Man fabuliert allen Ernstes von „Zerschlagung“ von Google, dämonisiert die teueren Apple – Produkte (würde Siemens die produzieren, würden sie vermutlich das doppelte kosten und halb so gut sein). Man beklagt, dass Amazon unsere schönen inhabergeführten Innenstadtlädchen überflüssig macht, bestellt aber seine Sachen aber auch lieber One Click – ist ja billiger. Ein Spiegelartikel, der einige Silicon Valley Firmen zu finsteren Weltherrschern stilisiert, kommt in diesem Klima gut. Industrie- und Handelskammern halten es für eine Innovation, wenn eine neue Webseite entsteht, von der man die IHK-Flyer zur Existenzgründung als PDF herunterladen kann. Derweil veröffentlichen Apple und Google ihre Ideen und Projekte, wir staunen und beschweren uns jämmerlich, dass „die Amis“ sich den ganzen Digitalmarkt unter den Nagel reißen.

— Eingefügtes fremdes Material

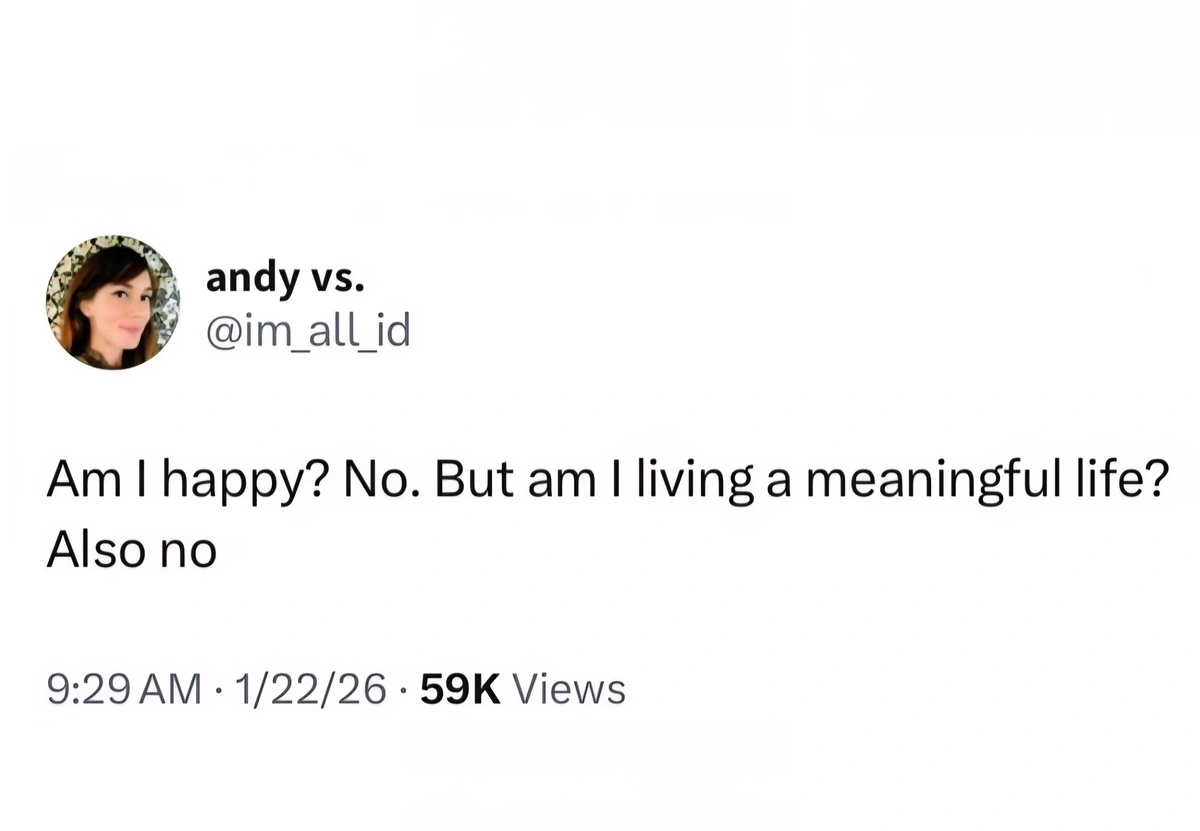Visit the @im_all_id handle link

Die politische Kaste – egal auf welcher Ebene – darf man ganz sicher als technologie- und digitalferne Schicht bezeichnen.

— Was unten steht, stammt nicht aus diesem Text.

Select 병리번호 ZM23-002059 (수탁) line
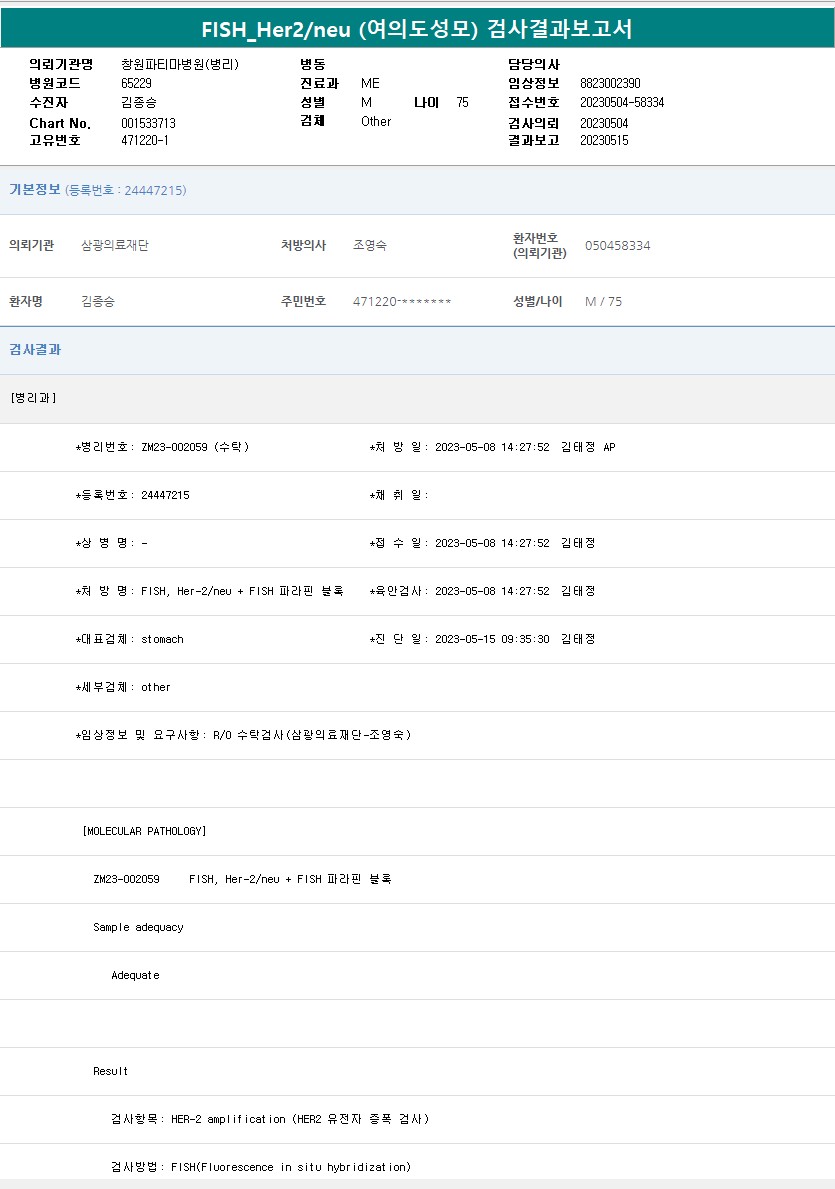This screenshot has width=835, height=1189. point(163,447)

Über die Figur Oettinger überhaupt noch nachzudenken, ist müßig. Aber es oettingert überall: Im Gütersloher Bürgermeisterwahlkampf tritt eine Kandidatin an, die Digitalisierung als Chance zur Weiterentwicklung der öffentlichen Verwaltung als Wahlkampfthema besetzen wollte. Abgesehen davon, dass die meisten jurististisch oder verwaltungstechnisch sozialisierten Zuhörer bei Veranstaltungen nicht wissen, wovon sie spricht, gelten solche Visionen als „abgehoben“. Die öffentliche Diskussion drehte sich wochenlang um Bushäuschen aus Holz, die man im Stadtgebiet aufgestellt hat.

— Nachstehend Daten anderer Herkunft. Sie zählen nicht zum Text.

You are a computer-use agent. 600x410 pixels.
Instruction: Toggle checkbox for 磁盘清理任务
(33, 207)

Außerdem würde ich in Deutschland gerne einmal eine Fachveranstaltung besuchen, bei der es um Onlinemarketing oder Webdesign geht, bei der man nicht mindestens einen Fachanwalt reden lässt.
Wie kommen wir da wieder heraus? Momentan fehlt die Phantasie. Die Großverlage tun das, was sie am besten können. Sie ergehen sich in Lobbyarbeit und lassen sich disfunktionale Gesetze schreiben. Denken wir an das Leistunsgschutzrecht. Wir lassen wir uns lieber alles kaputt regulieren und zittern weiter, wenn man uns einbleut, wie gefährlich es im Internet ist und wie dringend wir neue Gesetze brauchen. In diesem Punkt stimme ich Sascha Lobo zu. Niemand wehrt sich gehen Vorratsdatenspeicherung, Überwachung, hohe Kosten und Absicherung der Pfründe für wenige.
Und wenn ich wüsste, dass morgen die Welt untergeht, so würde ich heute noch ein Apfelbäumchen pflanzen.
Dieses Zitat wird Martin Luther zugeschrieben. Analog dazu könnte man vielleicht formulieren: So lasst uns noch eine Mail an unseren Bundestagsabgeordneten schicken, um gehen die Vorratsdatenspeicherung zu protestieren.